Forum Discussion

RyanLindsay's avatar
RyanLindsay
Copper Contributor
Aug 26, 2024

mdatp configuration and errors on RHEL 8

Hi

I've installed mdatp 101.24062.0001 on a couple of our servers to see how well it works with the applications. 

I've followed the instructions for installation and it's registered in the defender portal. So it's seems to scan and communicate with the portal. As far as that goes, it's working.

I have been looking at the log files however. 

I get this error repeated constantly

[error]: Could not connect to audisp plugin. Trying again.
[1257445][140468005836544][2024-08-26 01:32:14.404491 UTC][error]: {"code":{"category":"generic","value":111,"message":"Connection refused"},"call_stack":{"frames":[{"file":"socket.cpp","line":234}]},"context":["Error connecting to server socket"]}
[1257445][140468005836544][2024-08-26 01:32:14.404499 UTC][error]: {"code":{"category":"generic","value":107,"message":"Transport endpoint is not connected"},"call_stack":{"frames":[{"file":"auditd_connector.cpp","line":216}]},"context":[]}
[1257445][140468005836544][2024-08-26 01:32:14.404506 UTC][warning]: Operation failed, retrying in 10000 ms...

Now, a couple of points here.
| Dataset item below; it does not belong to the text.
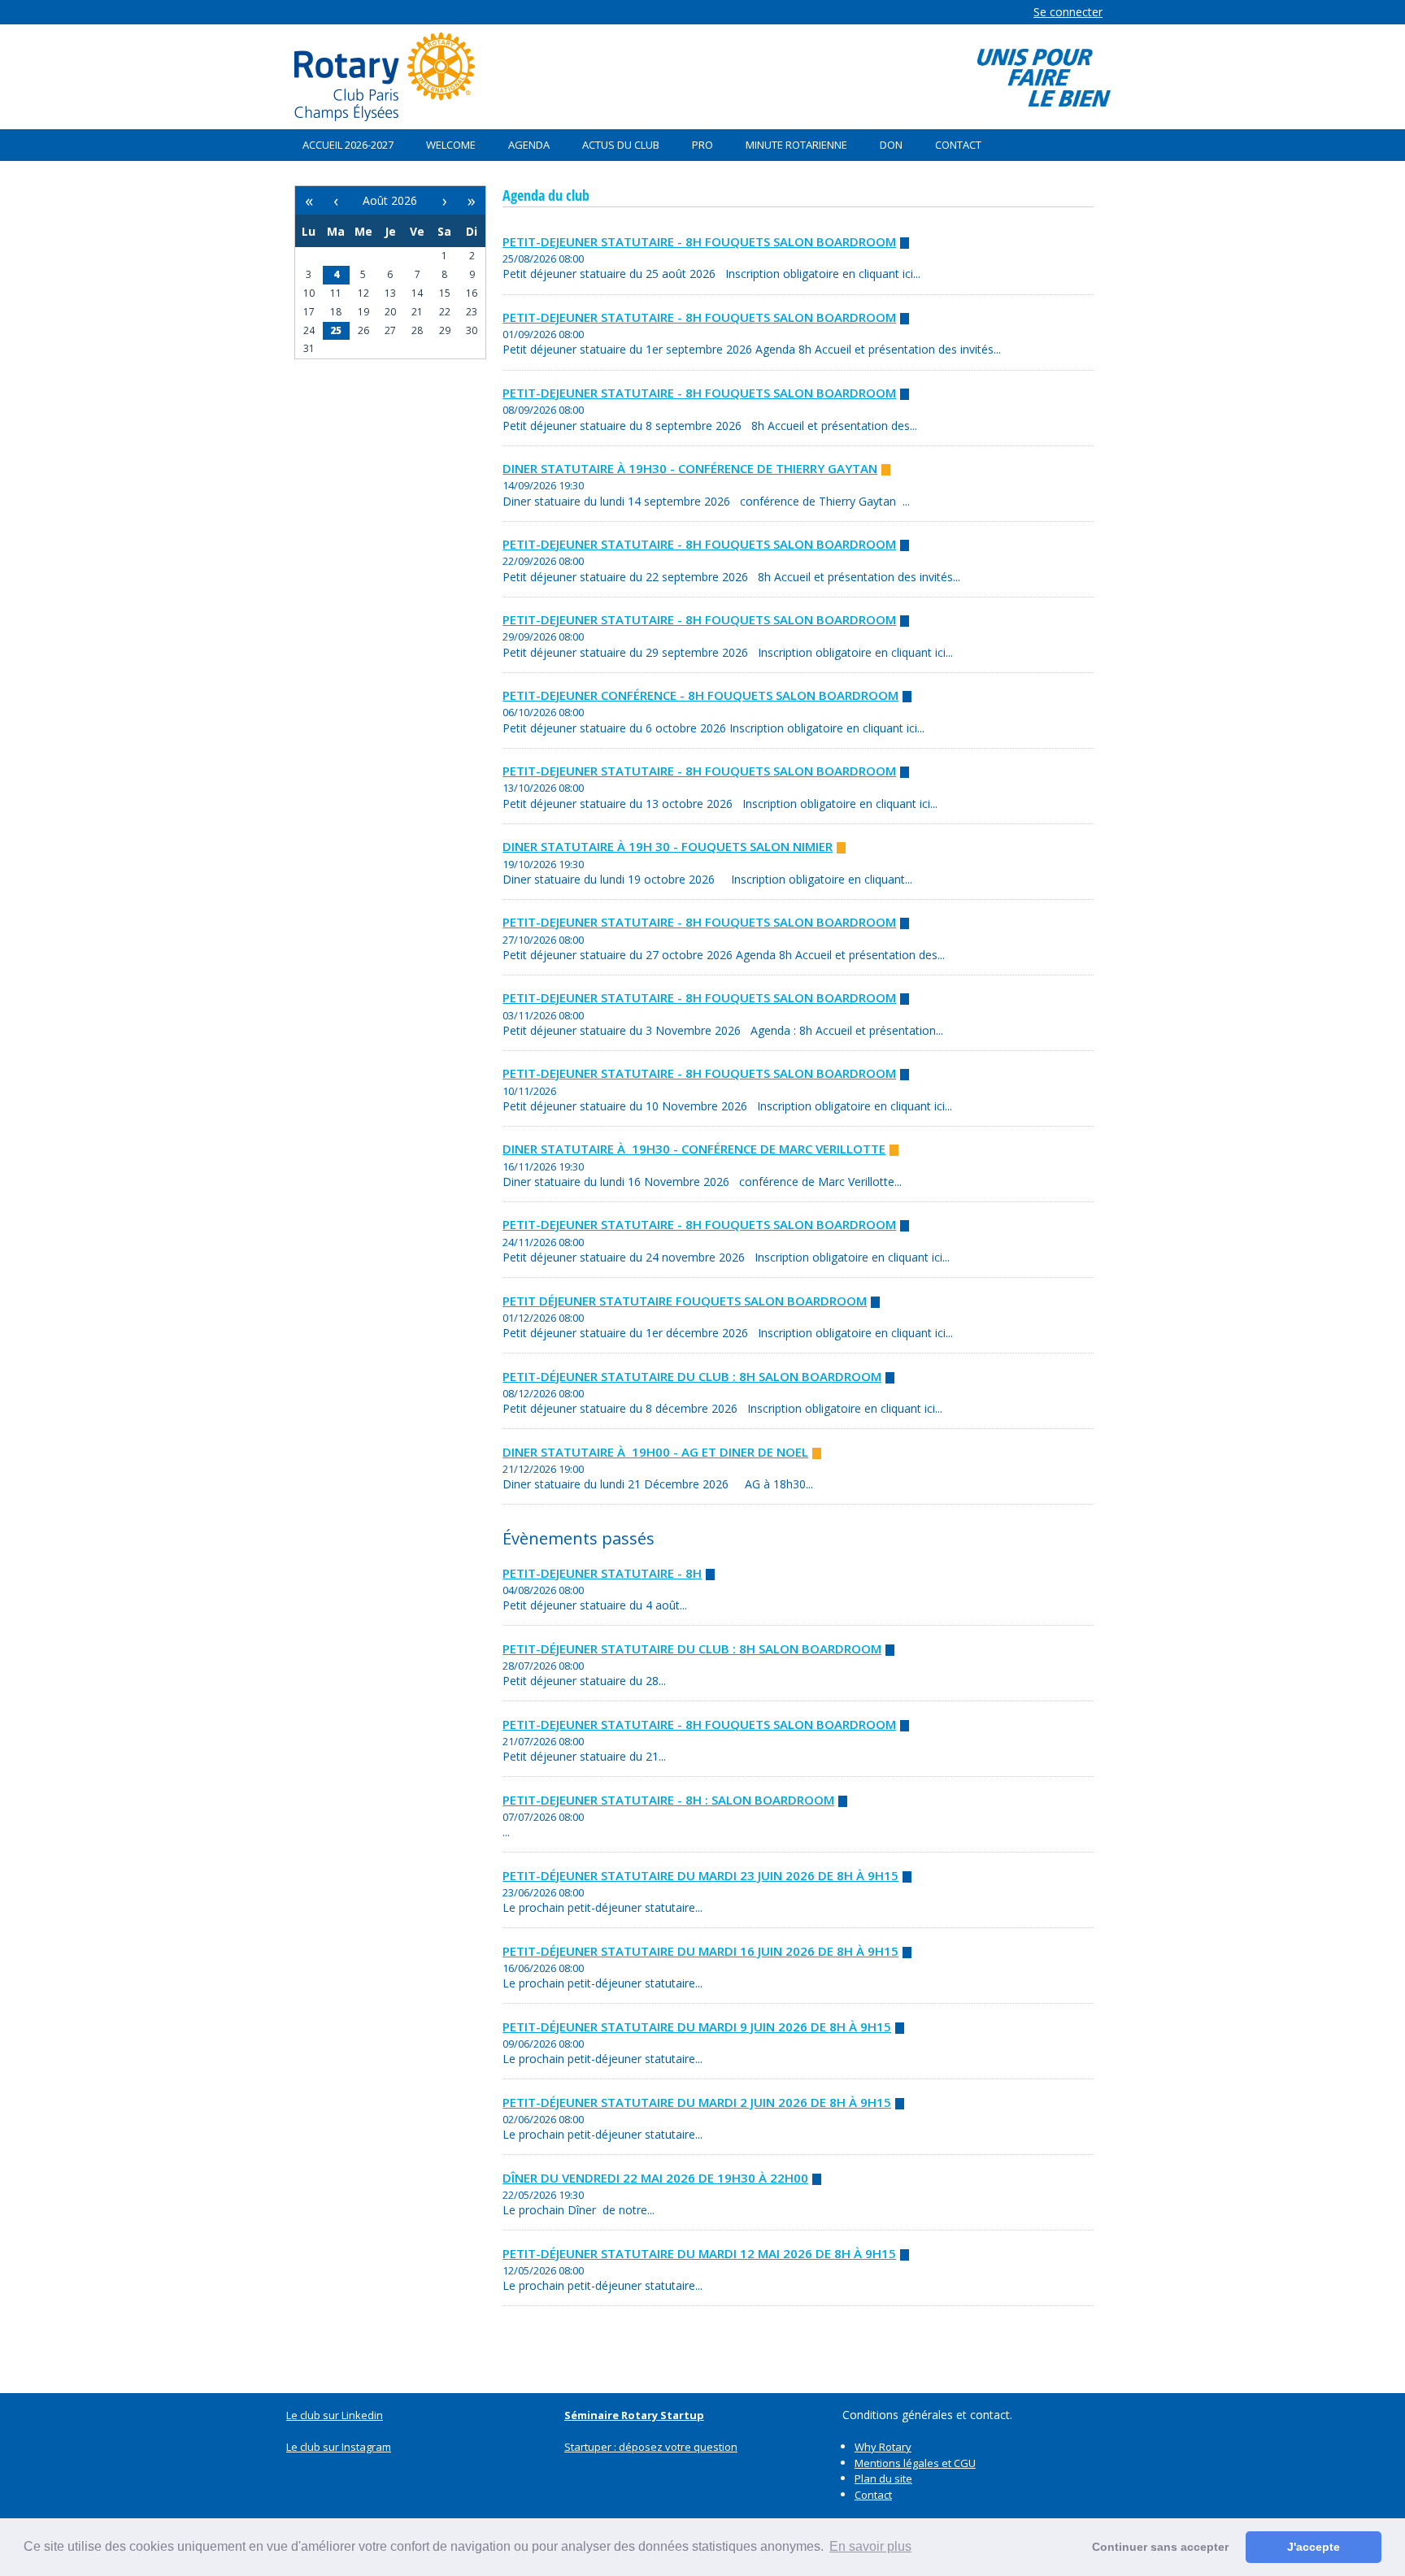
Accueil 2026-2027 (348, 144)
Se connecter (1068, 12)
Looks like it's trying to connect to audisp daemon. My understanding was that auditd and audisp was deprecated in RHEL 8. 

Audit 3.0 replaces audispd with auditd in RHEL 8 - Red Hat Customer Portal

So, why's it trying to connect to it? Why isn't it being a bit more vocal about something being not working

Also, the default is to have eBPF enabled on this version of the client. I thought the whole point of that was to bypass the need for contacting the audit daemon. 

I also then get a bunch of 

[error]: File descriptor is empty, kauth.action: 2097152 request.type: 2

Which, yeah, informative. About as useful as a chocolate fire guard. 

 

Some other questions. 

How do you create a policy for the client to act on. For example, how do I define a policy for quarantine. Is it supposed to magically get one from the central defender server? In which case i'm assuming the one defined for our windows hosts will be fairly useless. 

Can you create a local one. Looks like you can create various .json files to configure it locally ?

 

I am using this on a email server to scan incoming and outgoing mail. I've set it to realtime protection mode for that. Is that a valid config in that environment?

 

  • gargank1895's avatar
    gargank1895
    Icon for Microsoft rankMicrosoft
    Aug 27, 2024
    Messages that you are observing related to audis plugin are benign, please ignore, we will clean this up in next upcoming releases.